Okay, and here we go.
My name is Bhavnish Bucktowarsing and I’m a nephrologist in Canton, Ohio. I take care of patients with chronic kidney disease, hypertension and other chronic illnesses.
Gout is recognized mostly as a rheumatological issue, a joint issue, but if you look at it at its core, it’s more of a metabolic disease. People say hypertension and diabetes are silent killers, but you could probably put gout in that domain as well. Once you reach stage 3 kidney disease, your kidney is not doing well, you’re not filtering uric acid. Uric acid goes up, then that causes systemic inflammation. The most common thing I see, is the moment you have uncontrolled gout, those patients tend to have cardiac disease. They have of course chronic kidney disease. I would say a third to even more than that of my patients will have elevated uric acid when I first start seeing them. That’s where the conversation starts about how having a high uric acid level can aggravate those other risk factors around your kidneys. And it really is an eye opener for a lot of patients, they don’t realize it. When it comes to speed of resolution of gout it is very important because you’re in a constant state of systemic uric acid deposition. So, that itself means you’re chronically inflamed and the longer you let that process brew, the longer you’re at risk of having more and more complications from high uric acid levels.
I think the first patient I had was already on 300mg allopurinol, he was flaring twice a year or even more and he had a uric acid of 9.5 when I saw him in the office. And he was miserable. Of course he was seeing me for his kidneys, but every time he would come to me, he would complain about his joints, how they were hurting. This patient, he lived on a farm, he had to be active. Unfortunately, gout was preventing him from doing that.
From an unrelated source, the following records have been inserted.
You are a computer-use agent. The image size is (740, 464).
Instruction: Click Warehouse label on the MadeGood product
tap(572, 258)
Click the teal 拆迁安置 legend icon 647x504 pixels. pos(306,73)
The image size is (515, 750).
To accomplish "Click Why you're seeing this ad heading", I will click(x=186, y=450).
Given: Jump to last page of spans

We talked about his joint mobility and how we can try to improve that with KRYSTEXXA infusion. As with many biologic therapies there is a risk of anaphylaxis and infusion reactions. After 2 or 3 months, he was feeling so much better, and he had a smile on his face after a while. I want the best outcome possible, so, I tell them that we’re going to shoot for a treatment time of a year. Really not that much of a time if you think that you’re going to be my patient moving forward pretty much for the rest of your life. Now that he’s finished treatment, it was a just a blip in time, as compared to the entire lifespan that I’m going to be seeing him for. He was able to walk around without having to take pain medications anymore and he was getting back to his activities on the farm.
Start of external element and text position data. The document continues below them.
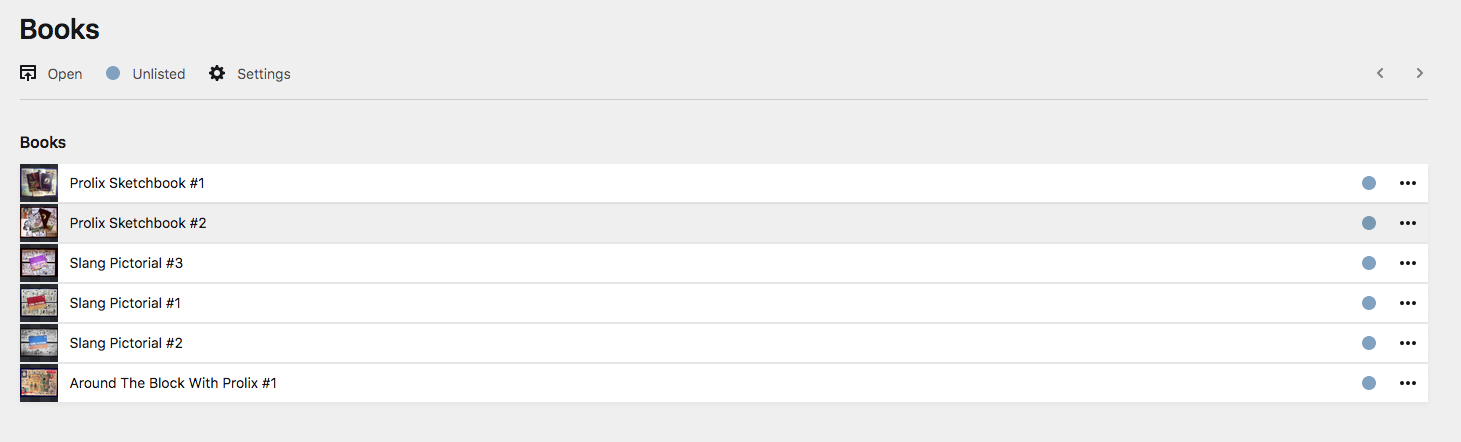The image size is (1461, 442).
Task: Toggle visibility dot for Slang Pictorial #3
Action: [1369, 263]
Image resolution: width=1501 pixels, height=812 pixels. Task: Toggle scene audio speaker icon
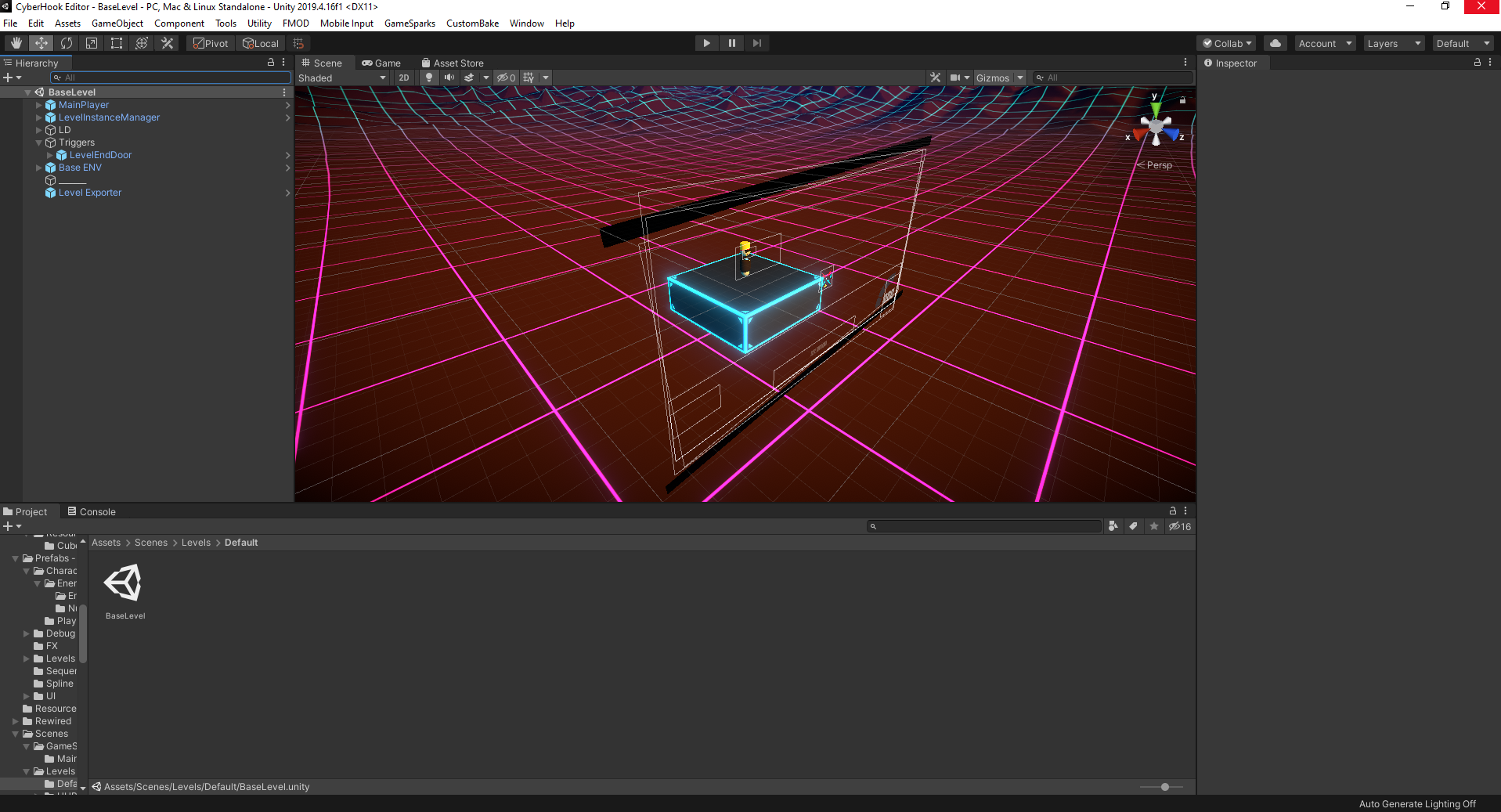click(x=449, y=78)
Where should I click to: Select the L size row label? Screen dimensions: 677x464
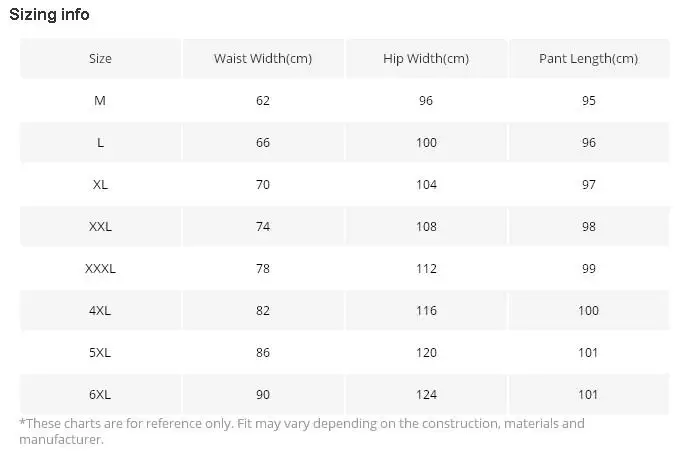[x=100, y=142]
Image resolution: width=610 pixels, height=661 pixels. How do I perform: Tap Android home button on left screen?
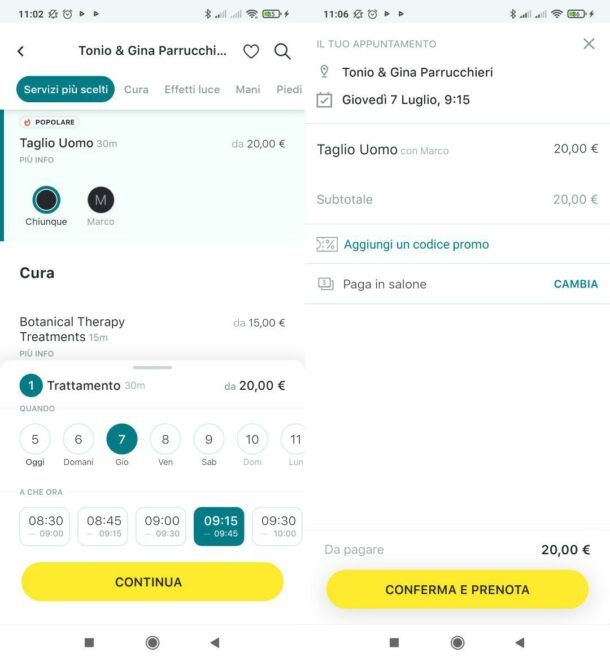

Well, I think if you look at the studies, especially Mirror RCT, there was an almost 80 – 90% relative improvement in efficacy when you give it with immunomodulation as compared with no immunomodulation, so I talk to them about methotrexate and my regimen would be starting them at 15mg once a week about 4 weeks prior to the first infusion. At 15mg once a week, you’re looking at just enough immunomodulation to control their immune system but it’s not enough to cause other negative side effects on their kidneys. We’re giving them that just so they can tolerate the drug and have better outcomes. So that really made me comfortable prescribing methotrexate.
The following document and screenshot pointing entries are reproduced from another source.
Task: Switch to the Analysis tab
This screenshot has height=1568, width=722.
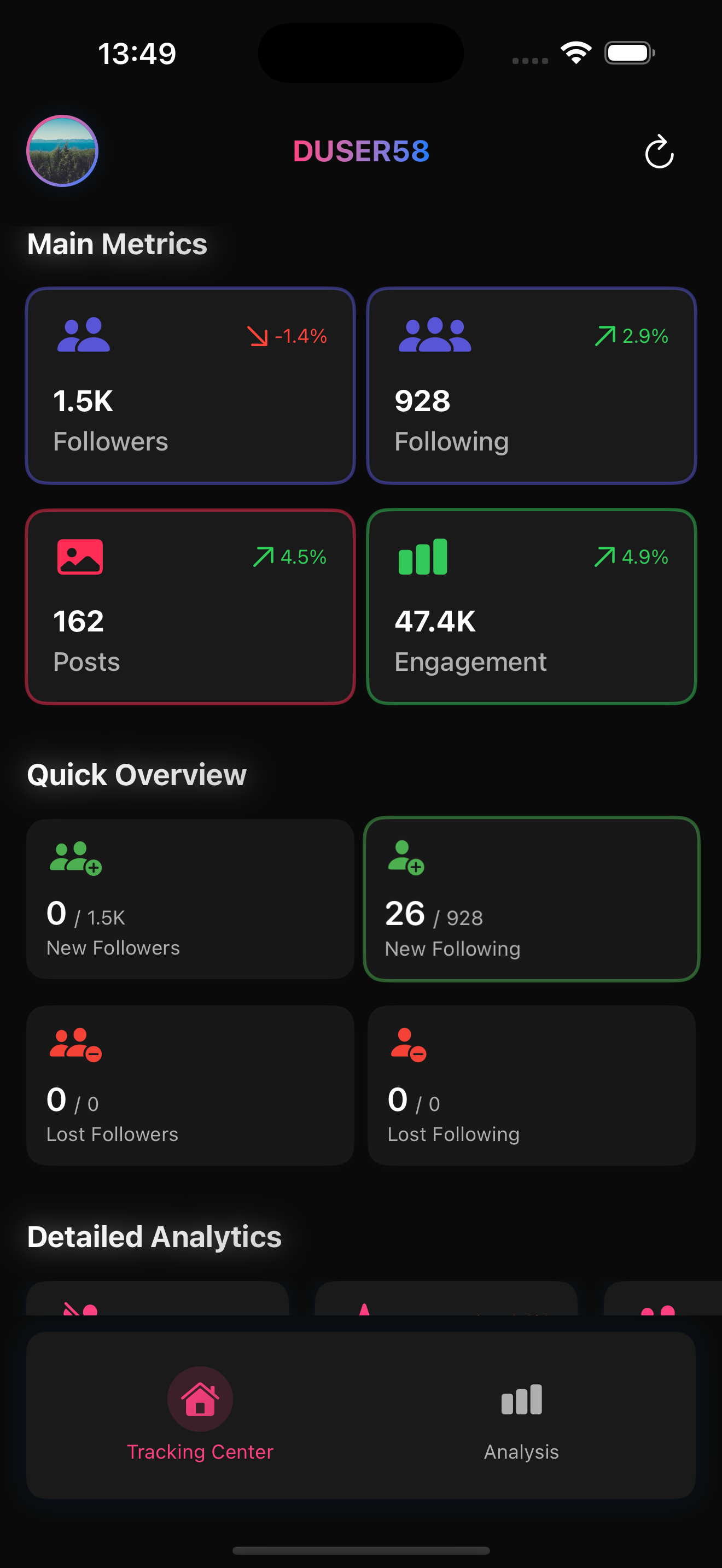Action: click(521, 1424)
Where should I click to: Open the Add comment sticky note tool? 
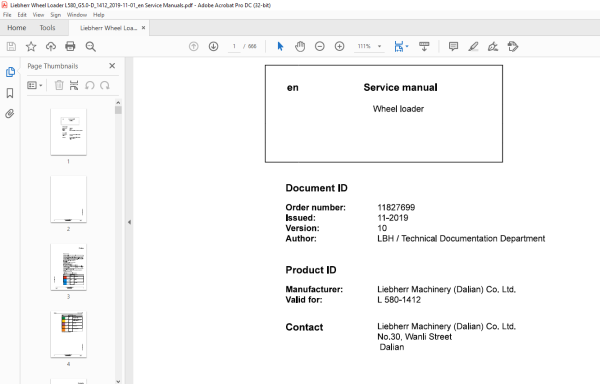453,47
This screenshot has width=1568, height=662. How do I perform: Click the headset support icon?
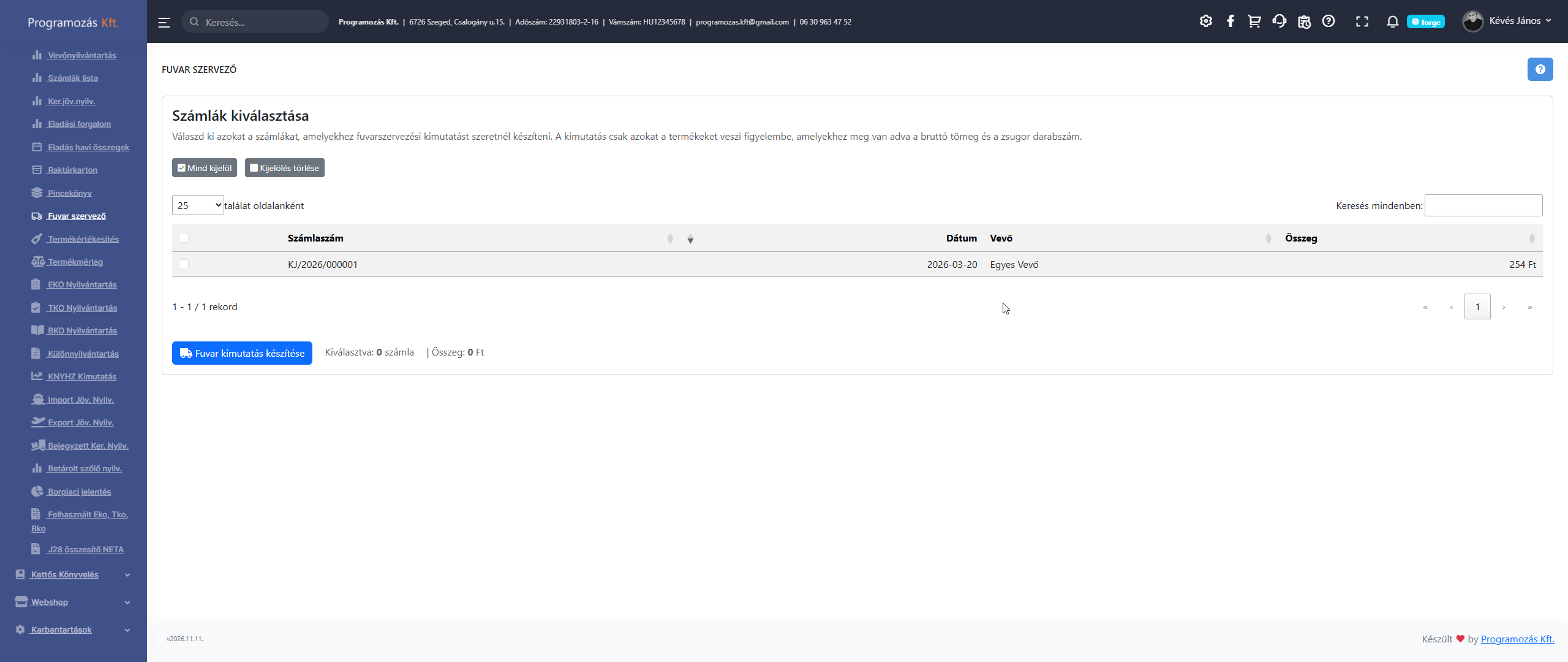[1279, 21]
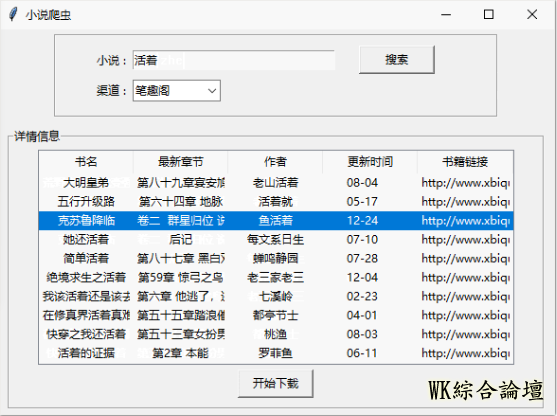
Task: Click the feather app icon in title bar
Action: pos(13,15)
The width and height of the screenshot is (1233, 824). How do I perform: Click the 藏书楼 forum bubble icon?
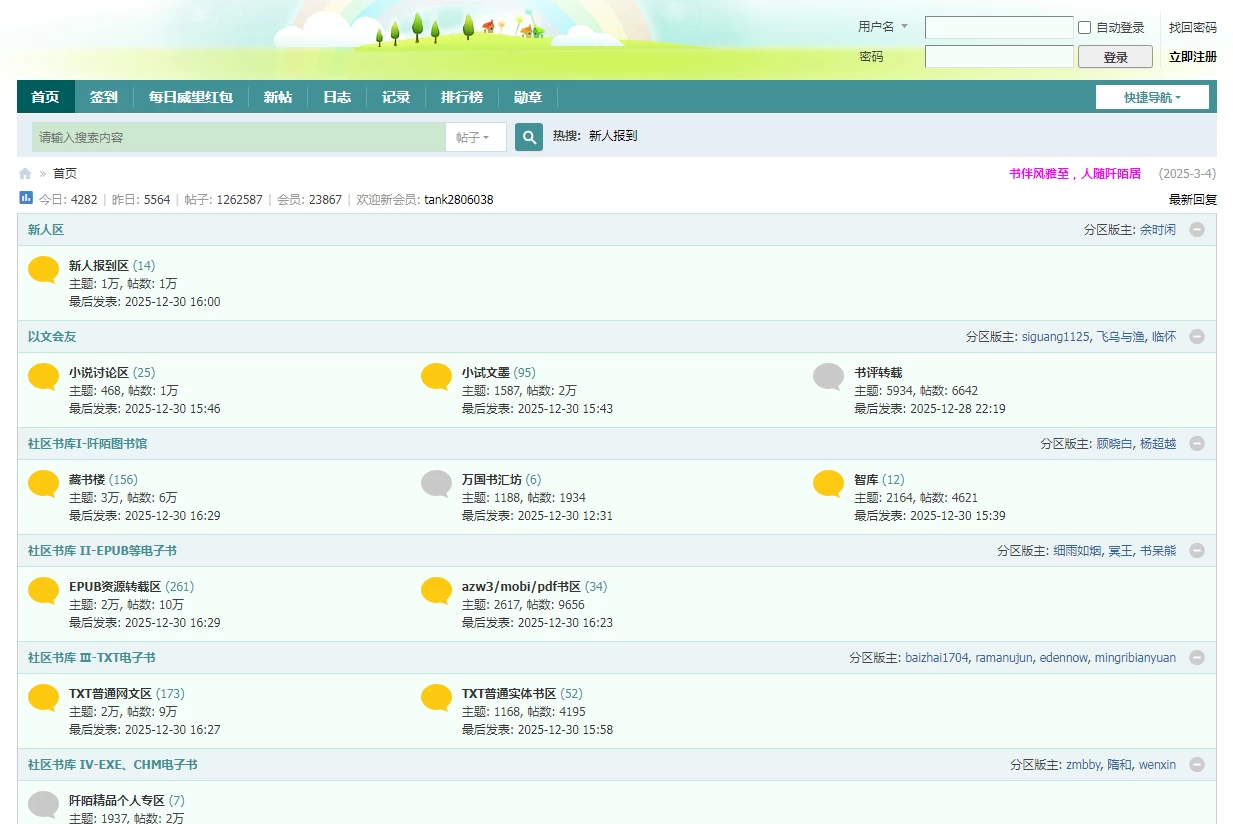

There’s a lot of aspects that we take care of as nephrologists, and I think that part of that means controlling gout. If you think about having a patient with kidney disease and their uric acid is elevated, it becomes the responsibility of the nephrologist to try to control that gout because the kidneys are not doing what they should be doing. Given the effects that has on other chronic illnesses, it should definitely be within our arsenal of things we can do for our patients to help them get better.
I’m Dr. Bhavnish Bucktowarsing, I’m a nephrologist and these are our patients.